Figure 4. Acute TNF scavenging attenuates myogenic vasoconstriction.

(a) Representative traces of myogenic vasoconstriction in mouse cremaster arteries in the presence of ETN (300 μg ml⁻¹ in vitro) and (b) statistical comparison. (c) Dose-dependency of ETN's effect at 80 mm Hg (n=5 arteries at 0, 7 at 10, 6 at 30, 6 at 100 and 5 at 300 μg ml⁻¹). (d) Phenylephrine-stimulated vasoconstriction (ETN, 300 μg ml⁻¹). (e) Myogenic and (f) 10 μmol l⁻¹ phenylephrine-stimulated vasoconstriction in cremaster arteries from Tnf^+/+ and Tnf^−/− with and without ETN (300 μg ml⁻¹). (g,h) Representative traces shown of myogenic vasoconstriction (45–100 mm Hg pressure step) in hamster gracilis arteries with (g) native ETN (10 μg ml⁻¹; inset: comparison in n=6 arteries per group) and (h) heat-denatured ETN (10 μg ml⁻¹; inset: comparison in n=6 arteries per group).

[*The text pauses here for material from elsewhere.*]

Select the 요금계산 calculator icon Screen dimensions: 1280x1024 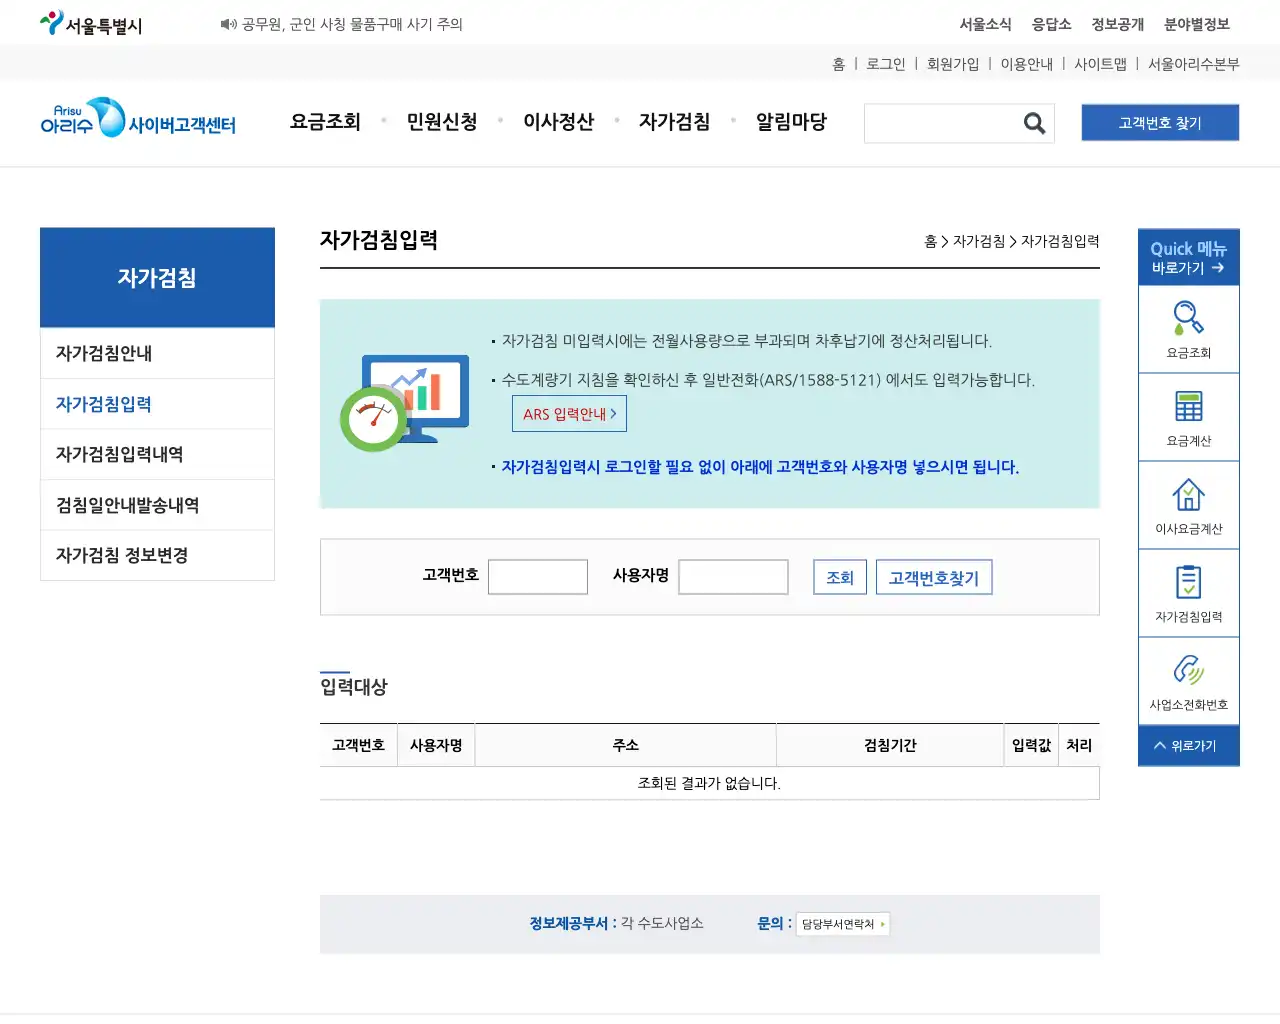click(x=1188, y=417)
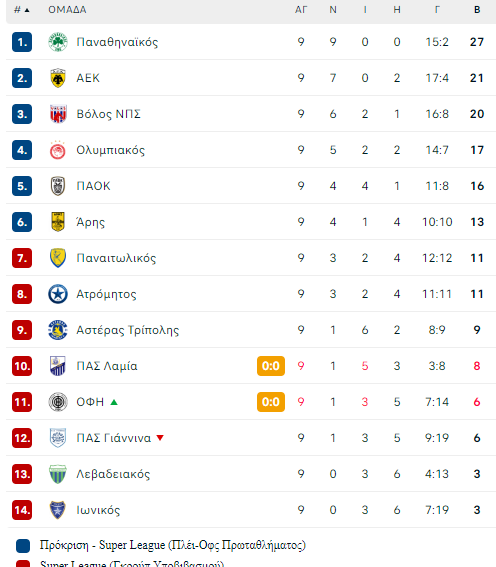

Myogenic responses displayed as reversal of initial distension (RID). (i) Western blot assessments of ERK1/2 phosphorylation (60–100 mm Hg pressure step; control: n=4 at 60, 5 at 90 and 4 at 360 s; ETN: n=3 at 60, 5 at 90 and 4 at 360 s). Representative images above and uncropped images in Supplementary Fig. 3a–h. (j) Intracellular Ca²⁺ (60–100 mm Hg pressure step). (k) Western blot assessments of MLC₂₀ phosphorylation (60–100 mm Hg pressure step; control: n=11 at 60, 6 at 90 and 7 at 360 s; ETN: n=4 at 60, 6 at 90, and 5 at 360 s). Representative images above and uncropped images in Supplementary Fig. 3i–n. (l) Myogenic response (60–100 mm Hg pressure step; normalized to 10 s average baseline diameter; control: 62±2, ETN: 68±2 μm). Shading denotes 100 mm Hg. Parentheses indicate number of arteries per group. Data are mean±s.e.m.; *P<0.05 in Student's unpaired t-test (b,d,i–l), in Dunnett's post hoc comparison to concentration 0 following a one-way ANOVA (c), and Student's paired t-test (g,h, insets). In (e,f), the one-way ANOVAs are nonsignificant. ANOVA, analysis of variance.